→ BRIEF 1:
Render this sentence from the stairwell scene in Spanish: "She jerked her thumb over her shoulder down the blackened stairwell."
→ BRIEF 2:
Reproduce the stairwell scene from "He paused and" up to and including "making him irritable.", substituting "blizzard" for "storm".

====== TEXT EXCERPT

She jerked her thumb downstairs.
"There's stuff going on down in the lobby. Candles being lit and stuff."
no subject
As she moved the conversation on he was finally able to make out some of her basic facial features.
"You make it sound like a seance of some sort."
He paused and peered at her face for a moment before glancing down the stairs, which looked more like a bottomless pit in this lighting.
"Have they explained what has happened yet?"
no subject
"... Well, I always DID think the staff here seemed rather unholy and ghostlike. Now we know where they get their powers."
She jerked her thumb over her shoulder down the blackened stairwell.
"But no, seriously, the power just totally went out. Probably 'cause of the storm."
no subject
That may have been a little over indulgent in the sarcasm department, but the stinging in his nose was making him irritable.
no subject
Even in the darkness, you can FEEL the dullness of her stare.
"... Pardon me. The storm must have caused something to happen that IN TURN, caused the power to go out."
no subject
"Well, at least I can see where I'm going to some degree." As he moved to step past her and head down the stairs he was (partially) ashamed to admit to himself that even he wasn't immune to bouts of childish behavior. "Though, I'm sad to say I still can't quite make out that wonderful speckled pattern that graces your features."

============
====== SUPPLIED MATERIAL

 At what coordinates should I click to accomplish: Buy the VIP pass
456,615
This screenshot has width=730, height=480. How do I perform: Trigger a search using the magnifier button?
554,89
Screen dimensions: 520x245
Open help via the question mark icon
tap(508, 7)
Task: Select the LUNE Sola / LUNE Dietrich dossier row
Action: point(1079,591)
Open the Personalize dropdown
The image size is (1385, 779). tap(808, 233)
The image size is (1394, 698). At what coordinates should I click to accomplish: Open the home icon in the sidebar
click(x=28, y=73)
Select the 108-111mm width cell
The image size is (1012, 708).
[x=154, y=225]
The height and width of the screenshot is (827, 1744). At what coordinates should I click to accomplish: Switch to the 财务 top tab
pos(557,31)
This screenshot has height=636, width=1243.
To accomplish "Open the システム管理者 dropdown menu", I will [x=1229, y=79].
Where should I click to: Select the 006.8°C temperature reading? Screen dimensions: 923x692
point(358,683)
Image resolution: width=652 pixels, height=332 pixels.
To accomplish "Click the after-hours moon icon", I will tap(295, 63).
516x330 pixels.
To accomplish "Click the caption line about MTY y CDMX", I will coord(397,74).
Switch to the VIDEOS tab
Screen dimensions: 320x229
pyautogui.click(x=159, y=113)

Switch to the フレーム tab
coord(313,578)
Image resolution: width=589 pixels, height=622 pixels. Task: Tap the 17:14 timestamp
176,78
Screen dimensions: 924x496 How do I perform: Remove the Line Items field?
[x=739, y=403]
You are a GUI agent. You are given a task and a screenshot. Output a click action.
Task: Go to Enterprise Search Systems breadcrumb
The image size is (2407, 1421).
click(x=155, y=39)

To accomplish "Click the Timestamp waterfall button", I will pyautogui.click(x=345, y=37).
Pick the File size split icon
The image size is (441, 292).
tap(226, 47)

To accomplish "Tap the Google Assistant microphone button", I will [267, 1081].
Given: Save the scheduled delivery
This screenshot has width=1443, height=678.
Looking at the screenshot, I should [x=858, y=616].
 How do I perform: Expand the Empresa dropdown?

============

→ WORKED SOLUTION 1:
Señaló con el pulgar por encima del hombro hacia la escalera ennegrecida.

→ WORKED SOLUTION 2:
He paused and peered at her face for a moment before glancing down the stairs, which looked more like a bottomless pit in this lighting.
"Have they explained what has happened yet?"
no subject
"... Well, I always DID think the staff here seemed rather unholy and ghostlike. Now we know where they get their powers."
She jerked her thumb over her shoulder down the blackened stairwell.
"But no, seriously, the power just totally went out. Probably 'cause of the blizzard."
no subject
That may have been a little over indulgent in the sarcasm department, but the stinging in his nose was making him irritable.